Sur son compte Twitter, Vincent Manilève, un autre spécialiste, auteur de YouTube derrière les écrans. Ses artistes, ses héros, ses escrocs, a suivi et commenté les affres des débuts de la chaîne leLive. Mardi 4 février, il indiquait que la chaîne avait compris la leçon : « Kevin Razy assume les fails d’hier, a reçu un prix pour le ban Twitch le plus rapide, et ils font une revue des tweets pas contents. »

« Le droit à l’erreur est très faible »

Malgré les couacs, le mot d’ordre serait donc de maintenir le cap, une fois digéré le déferlement de critiques. « C’est aussi le problème des réseaux sociaux, les réactions sont souvent trop rapides, le droit à l’erreur est très faible. Il y a toujours un leadeur qui commence, un peu comme à l’école, et c’est la foire d’empoigne. Sur YouTube, si on a des critiques, on peut rectifier. En live, c’est différent », observe Daniel Ichbiah, qui reste cependant optimiste pour la suite : « On a déjà vu des lancements catastrophiques, le Newton d’Apple, même Windows de Microsoft, et ça ne présage en rien de l’avenir. »

Des codes différents, une gestion compliquée des trolls, c’est aussi l’avis de Vincent Manilève : « Ces personnalités viennent en partie de la télé et ne connaissent pas vraiment des plateformes comme Twitch, et les aléas de l’interactivité.
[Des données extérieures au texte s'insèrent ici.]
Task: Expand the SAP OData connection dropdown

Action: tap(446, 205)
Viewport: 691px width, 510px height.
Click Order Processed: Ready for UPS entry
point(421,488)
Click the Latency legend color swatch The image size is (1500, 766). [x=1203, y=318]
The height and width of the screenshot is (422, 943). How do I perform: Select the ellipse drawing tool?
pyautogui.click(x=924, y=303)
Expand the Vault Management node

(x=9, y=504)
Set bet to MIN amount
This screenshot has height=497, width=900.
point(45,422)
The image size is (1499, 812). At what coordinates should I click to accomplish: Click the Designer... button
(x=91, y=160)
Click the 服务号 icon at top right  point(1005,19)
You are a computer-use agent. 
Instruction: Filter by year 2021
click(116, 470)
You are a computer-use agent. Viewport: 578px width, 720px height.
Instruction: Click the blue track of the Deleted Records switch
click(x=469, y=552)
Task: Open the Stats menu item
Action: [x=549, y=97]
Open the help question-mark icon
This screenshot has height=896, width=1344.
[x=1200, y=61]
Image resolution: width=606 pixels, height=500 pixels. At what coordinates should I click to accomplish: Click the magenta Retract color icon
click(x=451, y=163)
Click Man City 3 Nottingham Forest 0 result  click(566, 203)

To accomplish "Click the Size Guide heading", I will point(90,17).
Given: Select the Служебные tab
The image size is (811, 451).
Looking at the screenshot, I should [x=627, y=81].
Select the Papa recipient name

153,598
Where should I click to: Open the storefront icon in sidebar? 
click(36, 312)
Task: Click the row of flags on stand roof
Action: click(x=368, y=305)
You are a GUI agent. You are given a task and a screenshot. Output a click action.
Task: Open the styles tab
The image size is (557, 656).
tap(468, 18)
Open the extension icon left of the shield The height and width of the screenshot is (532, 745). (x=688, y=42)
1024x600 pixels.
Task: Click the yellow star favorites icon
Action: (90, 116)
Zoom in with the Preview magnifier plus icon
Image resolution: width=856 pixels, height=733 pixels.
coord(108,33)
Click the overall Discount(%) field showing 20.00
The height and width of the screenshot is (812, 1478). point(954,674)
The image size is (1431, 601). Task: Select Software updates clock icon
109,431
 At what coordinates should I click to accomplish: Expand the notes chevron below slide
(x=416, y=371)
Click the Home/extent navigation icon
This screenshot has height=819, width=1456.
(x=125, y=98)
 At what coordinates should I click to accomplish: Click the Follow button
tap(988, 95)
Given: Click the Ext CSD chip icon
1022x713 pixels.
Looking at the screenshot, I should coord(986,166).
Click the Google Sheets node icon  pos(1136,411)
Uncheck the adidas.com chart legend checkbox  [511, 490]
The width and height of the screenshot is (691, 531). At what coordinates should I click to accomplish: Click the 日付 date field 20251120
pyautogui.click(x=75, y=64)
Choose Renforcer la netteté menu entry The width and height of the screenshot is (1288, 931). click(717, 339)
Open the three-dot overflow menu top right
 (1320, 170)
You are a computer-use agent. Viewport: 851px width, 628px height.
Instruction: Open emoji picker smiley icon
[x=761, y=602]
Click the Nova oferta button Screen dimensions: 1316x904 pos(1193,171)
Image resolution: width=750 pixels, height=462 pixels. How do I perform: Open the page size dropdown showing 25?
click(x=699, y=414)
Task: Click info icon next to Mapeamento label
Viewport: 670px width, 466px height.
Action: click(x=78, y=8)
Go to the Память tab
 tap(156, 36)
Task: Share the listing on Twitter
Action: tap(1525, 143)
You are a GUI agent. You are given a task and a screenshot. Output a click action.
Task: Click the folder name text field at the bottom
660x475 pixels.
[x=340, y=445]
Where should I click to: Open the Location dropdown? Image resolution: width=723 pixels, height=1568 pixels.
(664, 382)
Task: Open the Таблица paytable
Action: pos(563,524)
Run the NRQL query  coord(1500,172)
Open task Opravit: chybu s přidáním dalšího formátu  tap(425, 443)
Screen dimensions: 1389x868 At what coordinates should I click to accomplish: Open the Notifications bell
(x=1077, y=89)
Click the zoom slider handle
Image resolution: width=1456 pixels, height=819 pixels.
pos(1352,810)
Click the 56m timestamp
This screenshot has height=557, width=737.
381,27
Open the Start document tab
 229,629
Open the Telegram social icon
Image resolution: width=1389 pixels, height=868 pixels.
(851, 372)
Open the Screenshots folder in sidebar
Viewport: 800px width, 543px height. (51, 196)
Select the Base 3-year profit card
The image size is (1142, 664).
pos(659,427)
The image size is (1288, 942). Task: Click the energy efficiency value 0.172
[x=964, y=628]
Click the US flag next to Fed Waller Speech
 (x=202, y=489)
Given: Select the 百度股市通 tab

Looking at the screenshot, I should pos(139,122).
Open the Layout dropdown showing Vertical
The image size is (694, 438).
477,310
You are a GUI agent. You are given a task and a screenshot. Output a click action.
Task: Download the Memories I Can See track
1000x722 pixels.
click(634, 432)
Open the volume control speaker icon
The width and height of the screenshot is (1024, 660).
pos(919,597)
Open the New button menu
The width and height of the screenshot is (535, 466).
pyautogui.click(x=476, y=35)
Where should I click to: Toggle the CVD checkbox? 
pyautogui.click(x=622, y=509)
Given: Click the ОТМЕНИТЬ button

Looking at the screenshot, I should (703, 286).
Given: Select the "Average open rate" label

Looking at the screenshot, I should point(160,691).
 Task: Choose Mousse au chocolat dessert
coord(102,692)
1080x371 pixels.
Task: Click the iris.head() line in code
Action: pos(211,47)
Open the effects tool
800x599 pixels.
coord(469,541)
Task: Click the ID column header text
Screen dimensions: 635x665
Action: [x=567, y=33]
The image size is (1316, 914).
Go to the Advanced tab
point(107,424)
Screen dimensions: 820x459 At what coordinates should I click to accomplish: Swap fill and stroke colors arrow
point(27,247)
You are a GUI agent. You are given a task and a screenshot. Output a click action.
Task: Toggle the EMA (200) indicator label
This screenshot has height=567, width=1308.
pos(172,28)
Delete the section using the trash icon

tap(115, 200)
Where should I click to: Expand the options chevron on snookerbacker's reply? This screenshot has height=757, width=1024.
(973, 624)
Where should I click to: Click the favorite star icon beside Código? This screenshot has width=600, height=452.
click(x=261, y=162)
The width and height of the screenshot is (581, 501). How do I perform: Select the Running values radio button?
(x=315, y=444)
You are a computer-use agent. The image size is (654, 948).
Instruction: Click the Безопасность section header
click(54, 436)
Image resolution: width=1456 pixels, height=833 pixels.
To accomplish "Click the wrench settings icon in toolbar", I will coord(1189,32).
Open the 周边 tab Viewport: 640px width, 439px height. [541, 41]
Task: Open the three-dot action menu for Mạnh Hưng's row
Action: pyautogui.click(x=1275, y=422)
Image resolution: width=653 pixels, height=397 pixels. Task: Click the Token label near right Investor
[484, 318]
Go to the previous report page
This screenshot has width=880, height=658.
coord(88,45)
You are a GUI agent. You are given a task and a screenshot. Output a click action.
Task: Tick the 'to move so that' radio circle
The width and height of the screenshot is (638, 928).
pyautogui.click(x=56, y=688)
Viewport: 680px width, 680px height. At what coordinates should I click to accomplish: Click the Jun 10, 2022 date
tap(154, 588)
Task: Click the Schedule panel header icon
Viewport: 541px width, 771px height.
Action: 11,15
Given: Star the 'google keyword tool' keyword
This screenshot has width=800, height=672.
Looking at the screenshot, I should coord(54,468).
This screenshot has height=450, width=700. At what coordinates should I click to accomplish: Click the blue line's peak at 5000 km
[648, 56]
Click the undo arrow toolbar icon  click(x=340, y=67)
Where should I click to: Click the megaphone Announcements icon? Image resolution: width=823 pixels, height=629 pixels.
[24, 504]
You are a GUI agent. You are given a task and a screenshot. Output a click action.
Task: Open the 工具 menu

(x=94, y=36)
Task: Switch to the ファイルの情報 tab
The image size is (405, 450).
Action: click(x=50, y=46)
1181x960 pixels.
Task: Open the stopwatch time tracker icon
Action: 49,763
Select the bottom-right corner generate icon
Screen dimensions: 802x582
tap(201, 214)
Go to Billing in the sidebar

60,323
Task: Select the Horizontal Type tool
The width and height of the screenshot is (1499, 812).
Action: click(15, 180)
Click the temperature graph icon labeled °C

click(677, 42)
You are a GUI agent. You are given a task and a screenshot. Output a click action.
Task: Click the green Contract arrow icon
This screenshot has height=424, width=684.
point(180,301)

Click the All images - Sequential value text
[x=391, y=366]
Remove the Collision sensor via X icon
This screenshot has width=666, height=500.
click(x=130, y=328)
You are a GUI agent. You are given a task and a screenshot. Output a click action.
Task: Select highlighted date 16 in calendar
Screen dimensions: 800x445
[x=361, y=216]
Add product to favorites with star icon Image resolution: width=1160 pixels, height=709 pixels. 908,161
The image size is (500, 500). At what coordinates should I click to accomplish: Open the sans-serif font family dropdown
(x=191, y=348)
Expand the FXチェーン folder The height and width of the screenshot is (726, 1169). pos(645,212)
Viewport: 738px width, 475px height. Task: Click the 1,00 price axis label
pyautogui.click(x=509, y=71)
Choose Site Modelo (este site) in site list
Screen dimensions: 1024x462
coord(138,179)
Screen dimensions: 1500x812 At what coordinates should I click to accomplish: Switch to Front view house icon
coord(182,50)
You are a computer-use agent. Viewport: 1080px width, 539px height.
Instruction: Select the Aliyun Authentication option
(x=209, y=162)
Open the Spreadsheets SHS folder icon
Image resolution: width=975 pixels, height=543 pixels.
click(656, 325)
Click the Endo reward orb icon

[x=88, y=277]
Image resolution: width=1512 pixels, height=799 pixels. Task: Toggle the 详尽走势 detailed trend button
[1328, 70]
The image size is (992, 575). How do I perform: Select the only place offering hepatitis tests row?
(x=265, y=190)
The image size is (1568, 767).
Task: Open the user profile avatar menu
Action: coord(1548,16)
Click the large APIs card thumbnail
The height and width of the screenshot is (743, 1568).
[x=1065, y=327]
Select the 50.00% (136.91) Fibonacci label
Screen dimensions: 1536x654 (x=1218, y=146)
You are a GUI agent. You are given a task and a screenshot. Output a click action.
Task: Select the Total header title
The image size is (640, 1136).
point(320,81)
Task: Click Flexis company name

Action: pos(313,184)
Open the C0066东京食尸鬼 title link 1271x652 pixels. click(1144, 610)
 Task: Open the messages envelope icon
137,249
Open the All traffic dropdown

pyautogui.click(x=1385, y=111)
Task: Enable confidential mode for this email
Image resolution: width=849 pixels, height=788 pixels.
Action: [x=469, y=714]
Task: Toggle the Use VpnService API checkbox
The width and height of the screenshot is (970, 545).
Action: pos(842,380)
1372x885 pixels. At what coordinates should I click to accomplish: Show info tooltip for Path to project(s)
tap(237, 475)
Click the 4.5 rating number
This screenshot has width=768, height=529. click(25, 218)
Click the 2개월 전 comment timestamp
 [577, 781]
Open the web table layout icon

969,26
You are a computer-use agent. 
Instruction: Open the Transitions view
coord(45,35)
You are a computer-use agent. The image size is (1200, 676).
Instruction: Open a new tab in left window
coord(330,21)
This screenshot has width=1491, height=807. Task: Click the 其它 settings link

Kevin Razy semblait perdu face au chat (et les horribles commentaires qu’on y trouvait). »

Webedia compte bien quoi qu’il en soit poursuivre ce projet de chaîne destinée aux moins de 35 ans, en direct et interactive. « On a eu deux, trois soucis, mais que ceux qui n’ont jamais bugué en lançant un projet de cette envergure nous jettent la première pierre ! »

Et étonnamment, après s’être déchaînés sur Twitter, certains internautes ont un peu revu leur jugement : « Après, on peut pardonner, c’est une petite entreprise indépendante ça ira mieux avec le temps. »

Du côté de Webedia, un communiqué au Parisien se voulait, lui aussi, optimiste et rassurant : « On est bien conscients que c’était loin d’être parfait. Ce n’était pas une soirée satisfaisante sur tous les plans, mais il y a beaucoup de complexité dans la gestion des différentes plates-formes de diffusion. » Ce mercredi, à 17 h, la première émission a été interrompue à cause d’un… problème technique. Les animateurs ont demandé « l’indulgence du public », et annoncé un prochain retour sur Twitch.